Dalam rapat Paripurna ke-8 di Senayan pada hari Rabu, 22 Januari 2020, Dewan Perwakilan Rakyat (DPR) mengesahkan 50 Rancangan Undang-Undang (RUU) dalam Program Legislasi Nasional (Prolegnas) Prioritas 2020. Satu di antara 50 RUU yang dijadikan prioritas adalah RUU Sistem Pendidikan Nasional (Sisdiknas). RUU ini semula merupakan usulan Komisi X DPR, namun kemudian menjadi usulan pemerintah.
Belakangan, program “Merdeka Belajar” yang digagas Kementerian Pendidikan dan Kebudayaan (Kemendikbud) diperhatikan banyak kalangan. Kemendikbud menyebutkan di website-nya bahwa program itu berhubungan dengan (a) Ujian Berstandar Nasional (USBN), (b) Ujian Nasional (UN), (c) Rencana Pelaksanaan Pembelajaran (RPP), dan (d) Peraturan Penerimaan Peserta Didik Baru (PPDB) Zonasi.

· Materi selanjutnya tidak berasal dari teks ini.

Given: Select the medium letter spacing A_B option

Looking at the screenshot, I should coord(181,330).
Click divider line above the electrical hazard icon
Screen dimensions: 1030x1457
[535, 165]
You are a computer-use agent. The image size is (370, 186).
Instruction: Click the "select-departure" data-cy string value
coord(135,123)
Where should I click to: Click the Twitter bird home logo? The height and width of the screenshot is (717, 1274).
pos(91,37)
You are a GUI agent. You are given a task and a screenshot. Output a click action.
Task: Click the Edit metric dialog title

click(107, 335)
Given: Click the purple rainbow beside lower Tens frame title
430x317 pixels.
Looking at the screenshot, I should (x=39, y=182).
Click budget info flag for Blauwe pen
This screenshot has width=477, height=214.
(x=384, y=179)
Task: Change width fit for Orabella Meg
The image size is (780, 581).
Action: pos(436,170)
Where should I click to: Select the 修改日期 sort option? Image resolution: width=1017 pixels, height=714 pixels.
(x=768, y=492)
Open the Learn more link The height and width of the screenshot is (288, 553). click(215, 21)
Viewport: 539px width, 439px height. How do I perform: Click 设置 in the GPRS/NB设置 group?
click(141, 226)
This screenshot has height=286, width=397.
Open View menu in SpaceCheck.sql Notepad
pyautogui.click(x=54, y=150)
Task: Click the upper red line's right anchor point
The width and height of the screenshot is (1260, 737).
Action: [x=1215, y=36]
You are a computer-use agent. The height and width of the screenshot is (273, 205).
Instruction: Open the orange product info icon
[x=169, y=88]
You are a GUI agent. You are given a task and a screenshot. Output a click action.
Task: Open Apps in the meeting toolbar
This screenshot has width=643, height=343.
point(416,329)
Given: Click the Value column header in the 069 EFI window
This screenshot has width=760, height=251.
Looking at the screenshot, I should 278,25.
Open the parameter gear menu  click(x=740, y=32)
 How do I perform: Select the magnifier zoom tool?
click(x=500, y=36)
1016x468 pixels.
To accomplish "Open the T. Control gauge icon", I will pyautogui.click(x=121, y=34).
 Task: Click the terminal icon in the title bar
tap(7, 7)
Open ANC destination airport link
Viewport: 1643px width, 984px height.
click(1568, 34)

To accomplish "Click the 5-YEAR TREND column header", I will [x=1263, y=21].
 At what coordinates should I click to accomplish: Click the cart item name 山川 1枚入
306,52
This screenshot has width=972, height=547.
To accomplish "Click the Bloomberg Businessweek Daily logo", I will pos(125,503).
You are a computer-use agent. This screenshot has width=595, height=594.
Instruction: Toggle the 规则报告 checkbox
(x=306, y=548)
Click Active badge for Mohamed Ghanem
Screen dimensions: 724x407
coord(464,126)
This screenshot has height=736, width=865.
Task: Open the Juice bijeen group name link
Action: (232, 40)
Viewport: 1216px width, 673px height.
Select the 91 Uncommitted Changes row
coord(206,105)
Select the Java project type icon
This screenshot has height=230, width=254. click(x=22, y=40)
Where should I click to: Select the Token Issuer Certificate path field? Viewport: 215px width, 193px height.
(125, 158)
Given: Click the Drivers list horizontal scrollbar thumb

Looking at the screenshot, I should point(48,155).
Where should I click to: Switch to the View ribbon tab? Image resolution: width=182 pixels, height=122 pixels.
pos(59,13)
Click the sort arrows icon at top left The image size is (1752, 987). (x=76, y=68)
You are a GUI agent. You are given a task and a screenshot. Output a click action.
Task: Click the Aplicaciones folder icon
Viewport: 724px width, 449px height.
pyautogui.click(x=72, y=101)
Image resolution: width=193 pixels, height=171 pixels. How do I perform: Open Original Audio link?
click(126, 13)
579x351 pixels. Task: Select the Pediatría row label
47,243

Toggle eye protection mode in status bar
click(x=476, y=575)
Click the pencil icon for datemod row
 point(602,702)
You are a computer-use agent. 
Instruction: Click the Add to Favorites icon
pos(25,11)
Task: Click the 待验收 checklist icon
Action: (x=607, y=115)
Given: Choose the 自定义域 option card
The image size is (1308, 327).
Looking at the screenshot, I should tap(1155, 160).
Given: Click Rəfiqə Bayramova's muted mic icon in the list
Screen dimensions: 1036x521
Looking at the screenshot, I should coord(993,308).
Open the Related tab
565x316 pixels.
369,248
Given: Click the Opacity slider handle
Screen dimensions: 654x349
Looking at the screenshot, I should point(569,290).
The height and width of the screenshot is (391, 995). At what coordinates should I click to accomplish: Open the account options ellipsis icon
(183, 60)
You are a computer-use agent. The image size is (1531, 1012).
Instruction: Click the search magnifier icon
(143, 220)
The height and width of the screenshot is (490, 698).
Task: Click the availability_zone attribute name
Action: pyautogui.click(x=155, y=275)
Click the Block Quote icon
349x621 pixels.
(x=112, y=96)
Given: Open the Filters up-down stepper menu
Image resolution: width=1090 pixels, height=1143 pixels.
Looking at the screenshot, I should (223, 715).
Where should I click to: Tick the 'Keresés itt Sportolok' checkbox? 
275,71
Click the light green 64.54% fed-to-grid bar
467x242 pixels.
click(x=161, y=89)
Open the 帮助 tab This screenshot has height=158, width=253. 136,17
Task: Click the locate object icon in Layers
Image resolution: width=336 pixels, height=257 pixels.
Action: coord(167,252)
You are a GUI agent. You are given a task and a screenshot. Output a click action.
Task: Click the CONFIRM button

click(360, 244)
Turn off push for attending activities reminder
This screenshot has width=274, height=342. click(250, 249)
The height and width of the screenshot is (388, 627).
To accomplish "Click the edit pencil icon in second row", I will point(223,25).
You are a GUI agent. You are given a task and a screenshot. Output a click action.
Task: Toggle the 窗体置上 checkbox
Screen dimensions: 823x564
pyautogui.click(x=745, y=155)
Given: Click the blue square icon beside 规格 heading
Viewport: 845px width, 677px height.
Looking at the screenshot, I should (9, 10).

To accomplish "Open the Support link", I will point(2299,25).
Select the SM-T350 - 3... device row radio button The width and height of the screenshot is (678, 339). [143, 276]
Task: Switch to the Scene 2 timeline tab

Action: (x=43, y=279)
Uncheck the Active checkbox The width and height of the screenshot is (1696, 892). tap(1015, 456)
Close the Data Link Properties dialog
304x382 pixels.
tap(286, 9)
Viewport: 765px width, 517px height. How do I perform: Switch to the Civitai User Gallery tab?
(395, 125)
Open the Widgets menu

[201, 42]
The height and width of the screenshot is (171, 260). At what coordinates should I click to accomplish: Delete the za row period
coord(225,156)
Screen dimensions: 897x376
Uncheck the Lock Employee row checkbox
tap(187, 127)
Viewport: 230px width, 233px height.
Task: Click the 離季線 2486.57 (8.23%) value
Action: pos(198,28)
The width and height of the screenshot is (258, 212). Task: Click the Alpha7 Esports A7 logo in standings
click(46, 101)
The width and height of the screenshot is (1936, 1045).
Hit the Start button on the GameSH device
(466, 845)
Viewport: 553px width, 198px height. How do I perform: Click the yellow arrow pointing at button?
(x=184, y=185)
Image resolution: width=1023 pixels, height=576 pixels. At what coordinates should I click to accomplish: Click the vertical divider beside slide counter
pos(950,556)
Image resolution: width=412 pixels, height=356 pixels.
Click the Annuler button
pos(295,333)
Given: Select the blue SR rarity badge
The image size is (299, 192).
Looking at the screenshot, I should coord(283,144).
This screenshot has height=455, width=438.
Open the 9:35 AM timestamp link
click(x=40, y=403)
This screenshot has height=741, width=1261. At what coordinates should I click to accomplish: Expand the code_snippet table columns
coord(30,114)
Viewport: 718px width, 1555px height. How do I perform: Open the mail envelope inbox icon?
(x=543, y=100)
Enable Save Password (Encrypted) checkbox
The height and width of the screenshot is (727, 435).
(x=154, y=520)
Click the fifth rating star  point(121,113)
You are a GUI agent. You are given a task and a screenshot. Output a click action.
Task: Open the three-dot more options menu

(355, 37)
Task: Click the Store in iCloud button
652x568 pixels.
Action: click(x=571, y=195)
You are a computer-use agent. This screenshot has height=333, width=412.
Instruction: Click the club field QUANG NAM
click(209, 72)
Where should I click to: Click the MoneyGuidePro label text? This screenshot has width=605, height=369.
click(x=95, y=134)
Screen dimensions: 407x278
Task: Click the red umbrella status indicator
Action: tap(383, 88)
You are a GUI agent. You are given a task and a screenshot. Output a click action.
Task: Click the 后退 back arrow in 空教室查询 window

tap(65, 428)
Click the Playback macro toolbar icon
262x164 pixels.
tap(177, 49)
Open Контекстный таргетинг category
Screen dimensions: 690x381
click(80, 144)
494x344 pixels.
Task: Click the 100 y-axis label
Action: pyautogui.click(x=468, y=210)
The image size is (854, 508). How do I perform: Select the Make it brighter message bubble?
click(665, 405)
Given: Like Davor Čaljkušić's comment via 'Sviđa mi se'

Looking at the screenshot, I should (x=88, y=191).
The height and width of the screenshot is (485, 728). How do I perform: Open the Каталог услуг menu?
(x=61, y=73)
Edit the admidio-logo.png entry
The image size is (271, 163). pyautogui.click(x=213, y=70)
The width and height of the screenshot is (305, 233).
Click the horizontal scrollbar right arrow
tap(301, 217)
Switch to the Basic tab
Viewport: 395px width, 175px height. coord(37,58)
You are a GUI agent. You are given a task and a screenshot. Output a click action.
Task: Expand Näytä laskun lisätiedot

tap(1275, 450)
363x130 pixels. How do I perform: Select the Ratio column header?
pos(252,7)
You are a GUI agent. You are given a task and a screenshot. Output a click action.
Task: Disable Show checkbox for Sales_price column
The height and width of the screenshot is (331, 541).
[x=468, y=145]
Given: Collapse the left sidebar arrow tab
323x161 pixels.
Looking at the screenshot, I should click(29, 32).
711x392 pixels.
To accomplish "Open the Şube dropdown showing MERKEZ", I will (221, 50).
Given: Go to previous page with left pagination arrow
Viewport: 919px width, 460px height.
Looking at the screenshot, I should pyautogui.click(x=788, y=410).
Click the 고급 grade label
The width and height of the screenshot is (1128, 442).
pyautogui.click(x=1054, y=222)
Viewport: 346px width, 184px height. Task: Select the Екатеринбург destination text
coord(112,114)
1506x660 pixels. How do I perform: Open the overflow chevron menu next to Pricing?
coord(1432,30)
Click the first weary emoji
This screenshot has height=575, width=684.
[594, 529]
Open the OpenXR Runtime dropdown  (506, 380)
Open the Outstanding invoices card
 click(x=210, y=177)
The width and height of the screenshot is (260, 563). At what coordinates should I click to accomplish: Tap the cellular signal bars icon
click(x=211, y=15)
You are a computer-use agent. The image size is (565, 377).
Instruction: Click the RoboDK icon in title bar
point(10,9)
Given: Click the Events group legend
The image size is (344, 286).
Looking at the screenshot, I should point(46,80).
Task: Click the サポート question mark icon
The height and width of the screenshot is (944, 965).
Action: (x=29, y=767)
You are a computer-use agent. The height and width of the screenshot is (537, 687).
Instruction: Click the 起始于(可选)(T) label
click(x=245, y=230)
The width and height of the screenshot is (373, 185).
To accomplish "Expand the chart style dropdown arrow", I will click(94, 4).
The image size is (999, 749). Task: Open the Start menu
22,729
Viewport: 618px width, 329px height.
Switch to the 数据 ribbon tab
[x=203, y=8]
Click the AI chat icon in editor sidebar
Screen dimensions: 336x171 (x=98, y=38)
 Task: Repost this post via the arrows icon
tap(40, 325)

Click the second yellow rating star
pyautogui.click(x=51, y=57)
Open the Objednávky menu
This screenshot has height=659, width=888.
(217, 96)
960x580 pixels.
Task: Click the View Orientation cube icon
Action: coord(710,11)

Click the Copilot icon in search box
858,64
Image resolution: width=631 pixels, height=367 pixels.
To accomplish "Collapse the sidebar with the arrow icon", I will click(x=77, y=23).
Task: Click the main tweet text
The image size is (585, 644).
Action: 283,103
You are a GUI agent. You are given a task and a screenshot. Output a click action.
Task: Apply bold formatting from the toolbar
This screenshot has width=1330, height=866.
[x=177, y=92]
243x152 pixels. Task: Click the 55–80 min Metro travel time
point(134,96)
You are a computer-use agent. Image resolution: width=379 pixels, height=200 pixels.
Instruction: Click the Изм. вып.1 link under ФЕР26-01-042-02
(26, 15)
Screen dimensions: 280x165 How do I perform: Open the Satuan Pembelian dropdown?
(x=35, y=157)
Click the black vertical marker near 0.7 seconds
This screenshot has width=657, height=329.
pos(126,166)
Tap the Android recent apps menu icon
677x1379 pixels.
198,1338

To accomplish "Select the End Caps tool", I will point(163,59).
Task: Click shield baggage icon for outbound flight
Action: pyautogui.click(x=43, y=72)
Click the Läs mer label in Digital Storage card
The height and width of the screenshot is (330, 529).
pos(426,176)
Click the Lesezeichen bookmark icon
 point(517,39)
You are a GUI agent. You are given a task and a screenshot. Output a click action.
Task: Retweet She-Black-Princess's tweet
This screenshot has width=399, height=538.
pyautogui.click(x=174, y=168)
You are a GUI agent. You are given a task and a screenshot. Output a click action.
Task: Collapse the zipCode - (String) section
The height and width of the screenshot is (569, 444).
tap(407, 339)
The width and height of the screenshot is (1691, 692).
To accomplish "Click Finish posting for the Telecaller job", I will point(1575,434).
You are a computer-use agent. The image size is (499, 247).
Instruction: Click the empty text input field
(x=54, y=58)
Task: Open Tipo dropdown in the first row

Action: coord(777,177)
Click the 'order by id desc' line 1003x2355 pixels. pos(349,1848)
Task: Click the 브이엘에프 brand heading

Empat perubahan di atas tentu digagas demi menunjang “kemerdekaan belajar”. Perubahan terhadap ujian (USBN dan UN) dilakukan demi memperbaiki mutu lulusan, sekaligus memerdekakan siswa dari berbagai aktivitas belajar yang tak perlu dilakukan. Perombakan RPP yang dibuat guru dilakukan untuk efisiensi dan memerdekakan guru dari segala administrasi pembelajaran yang tidak benar-benar diperlukan. Dan, perubahan pada PPDB Zonasi dilakukan agar penerimaan siswa di sekolah-sekolah bisa dilaksanakan lebih fleksibel.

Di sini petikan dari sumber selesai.